The new Keystone poll just out today has got to be sending some very nervous tremors through the halls of the DSCC, the DNC, and the Bob Casey for Senate campaign. Even while confirming that Rick Santorum remains very vulnerable in the upcoming Pennsylvania Senate race, the poll suggests that the DSCC-annointed Democratic candidate, Bob Casey jr., will have a very difficult time defeating Santorum this fall if he wins the primary on May 16th.
In a nutshell: Casey's once-dominant double-digit lead over Santorum is in a free-fall; as undecideds learn more about Casey they are overwhelmingly opting for Santorum in a hypothetical (until the voters decide in the May 16th primary) Casey v Santorum Senate race, this despite the fact that a growing majority of Pennsylvanians want someone other than Santorum to represent them in the Senate.
Bob Casey, the son of a former Pennsylvania Governor with the same name, has been running a pretty much invisible campaign, ducking debates in Philadelphia and Pittsburgh where extensive media coverage would be insured, and referring most press inquiries to his campaign manager, rather than offering up his own sound bites. Casey is a very conservative Democrat whose positions on the issues are often indistinguishable from Rick Santorum's, and his stealth campaign seems geared toward shielding the voters from learning too much about where he stands on the issues.
That strategy does not appear to be working. The keystone Poll suggests, as others have before it, though not in such stark terms, that as voters learn more about Casey they opt for Santorum in a still-theoretical two-man Casey v Santorum Senate race.
The current situation is eerily reminiscent of the 2002 Pennsylvania Gubernatorial race when Bob Casey squandered a double-digit lead in the early polls, eventually suffering a double-digit defeat in the primary to Ed Rendell, who went on to win the governorship. Then as now, Casey ran a largely stealth campaign, and it backfired, as Dr. Terry Madonna, who today presides over the Keystone Poll at F&M college, ably chronicled at the time. Is this deja vu all over again?
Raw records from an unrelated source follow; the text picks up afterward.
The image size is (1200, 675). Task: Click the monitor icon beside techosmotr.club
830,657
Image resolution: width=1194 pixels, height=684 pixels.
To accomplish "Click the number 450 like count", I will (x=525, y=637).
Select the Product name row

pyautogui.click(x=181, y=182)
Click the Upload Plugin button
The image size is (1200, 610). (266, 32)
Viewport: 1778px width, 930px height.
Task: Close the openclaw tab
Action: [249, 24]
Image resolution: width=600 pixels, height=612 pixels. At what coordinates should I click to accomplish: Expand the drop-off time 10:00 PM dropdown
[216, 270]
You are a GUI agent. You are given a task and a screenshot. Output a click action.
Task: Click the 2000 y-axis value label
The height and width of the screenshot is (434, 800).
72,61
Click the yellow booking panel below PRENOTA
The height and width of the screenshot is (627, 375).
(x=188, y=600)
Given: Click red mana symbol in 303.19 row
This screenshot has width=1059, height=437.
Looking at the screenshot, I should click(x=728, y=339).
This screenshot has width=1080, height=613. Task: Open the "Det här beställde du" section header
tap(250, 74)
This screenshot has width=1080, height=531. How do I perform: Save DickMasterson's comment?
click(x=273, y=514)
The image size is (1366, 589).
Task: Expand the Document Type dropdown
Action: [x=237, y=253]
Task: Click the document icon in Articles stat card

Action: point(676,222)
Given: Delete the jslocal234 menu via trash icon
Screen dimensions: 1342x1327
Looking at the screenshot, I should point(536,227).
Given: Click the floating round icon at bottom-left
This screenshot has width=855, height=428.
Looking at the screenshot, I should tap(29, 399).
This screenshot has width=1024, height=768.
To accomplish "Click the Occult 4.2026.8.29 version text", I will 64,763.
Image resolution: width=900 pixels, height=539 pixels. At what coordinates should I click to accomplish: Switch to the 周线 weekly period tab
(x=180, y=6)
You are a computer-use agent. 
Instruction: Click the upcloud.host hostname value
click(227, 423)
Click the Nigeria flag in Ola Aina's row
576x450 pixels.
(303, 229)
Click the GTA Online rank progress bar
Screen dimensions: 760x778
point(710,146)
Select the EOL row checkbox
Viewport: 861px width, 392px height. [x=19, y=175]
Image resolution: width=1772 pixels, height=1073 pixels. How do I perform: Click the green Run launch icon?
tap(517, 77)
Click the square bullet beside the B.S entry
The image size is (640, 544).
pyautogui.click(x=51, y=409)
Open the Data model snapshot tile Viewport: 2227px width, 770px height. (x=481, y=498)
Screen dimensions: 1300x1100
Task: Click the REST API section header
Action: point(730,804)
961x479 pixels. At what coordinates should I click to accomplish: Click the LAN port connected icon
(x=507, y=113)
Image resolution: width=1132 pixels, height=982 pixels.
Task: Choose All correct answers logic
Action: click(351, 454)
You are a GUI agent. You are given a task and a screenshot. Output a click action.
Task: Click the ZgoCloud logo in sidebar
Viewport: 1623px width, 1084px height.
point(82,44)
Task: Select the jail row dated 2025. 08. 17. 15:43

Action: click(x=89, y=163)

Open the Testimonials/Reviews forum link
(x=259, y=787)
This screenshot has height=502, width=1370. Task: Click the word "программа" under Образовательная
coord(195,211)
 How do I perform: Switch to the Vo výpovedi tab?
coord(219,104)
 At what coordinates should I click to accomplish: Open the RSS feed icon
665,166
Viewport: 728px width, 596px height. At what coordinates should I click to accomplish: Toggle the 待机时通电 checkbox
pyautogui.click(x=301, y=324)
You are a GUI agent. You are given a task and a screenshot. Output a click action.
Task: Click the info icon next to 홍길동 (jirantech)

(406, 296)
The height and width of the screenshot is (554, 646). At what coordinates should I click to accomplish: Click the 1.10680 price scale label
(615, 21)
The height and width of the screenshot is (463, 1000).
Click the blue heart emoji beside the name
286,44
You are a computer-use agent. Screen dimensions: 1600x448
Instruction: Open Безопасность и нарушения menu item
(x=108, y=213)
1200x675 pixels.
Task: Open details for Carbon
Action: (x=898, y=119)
According to the Keystone trends voters appear to feel, and by an ever-expanding margin, that it is time for a change in the U.S. Senate:
- March 2005: 41% feel it is time for a change
- June 2005: 42% feel it is time for a change
- Sept. 2005: 47% feel it is time for a change
- Feb. 2006: 50% feel it is time for a change
- May 2006: 52% feel it is time for a change
That trend represents quite an opportunity for Bob Casey Jr., the candidate the design of this poll questionairre clearly assumes will be the Democratic nominee (Democratic challengers Chuck Pennacchio and Alan Sandals are mentioned in only one question, despite the fact that this is a very long questionairre). Is Casey up to the task?
Since the last Keystone poll in Feb '06 here is how the "Favorable/Unfavorable " numbers have changed:
- Santorum 's favorable rating increased from 38% to 39%; His Unfavorable rating decreased from 34% to 33% (+2 net change). 28% are undecided or don 't know.
- Casey 's favorable rating is at 30%, unchanged. His unfavorable rating increased from 8% to 13% (-5 net change). 57% are undecided or don 't know. The percentage of respondents who said they "Don 't know enough about " Casey to have an opinion about him dropped from 45% in February to 38% in Late April/early May, yet apparently none of those voters developed a favorable opinion of Casey. They all migrated into the "unfavorable " category (+ 5) or into the "undecided " category (+4).
After asking lots of questions about Ed Rendell, Lynn Swann, Rick Santorum, and Bob Casey Jr. the poll finally gets around to asking how voters will vote in the primary, and here for the first and last time the names of Chuck Pennacchio and Alan Sandals come up. Not surprisingly, 63% say they will vote for Casey versus a combined 7% for Pennacchio and Sandals (still Pennacchio and Sandals vote total is + 74% versus February). By the time Pennacchio and Sandals are mentioned, the notion that this is a pre-ordained Santorum v Casey election has been firmly implanted in the consciousness of the respondents. The validity of this question and its response is further illustrated by the fact that 62% of respondents say they are "certain " to vote in the primary. Only 8% say they probably will not vote in the primary. Contrast that response with the fact that historically less than 10% of registered voters actually do vote in primaries. Clearly the Keystone poll's assessment of the viability of Pennacchio or Sandals cannot be taken seriously.
Finally, the $64,000 question. Who would you vote for if the Senate election were held today?:
- Casey: 47% (-3)
- Santorum: 41% (+ 2)
- Net change: 5-point shift toward Santorum and away from Casey. Casey 's edge over Santorum has declined from +16 in November '05 to plus 11 in February '06 to a slim 6-point lead in Late April/early May '06. That trend represents a 63% slide.
Have Casey 's numbers bottomed out? The trend lines suggest otherwise.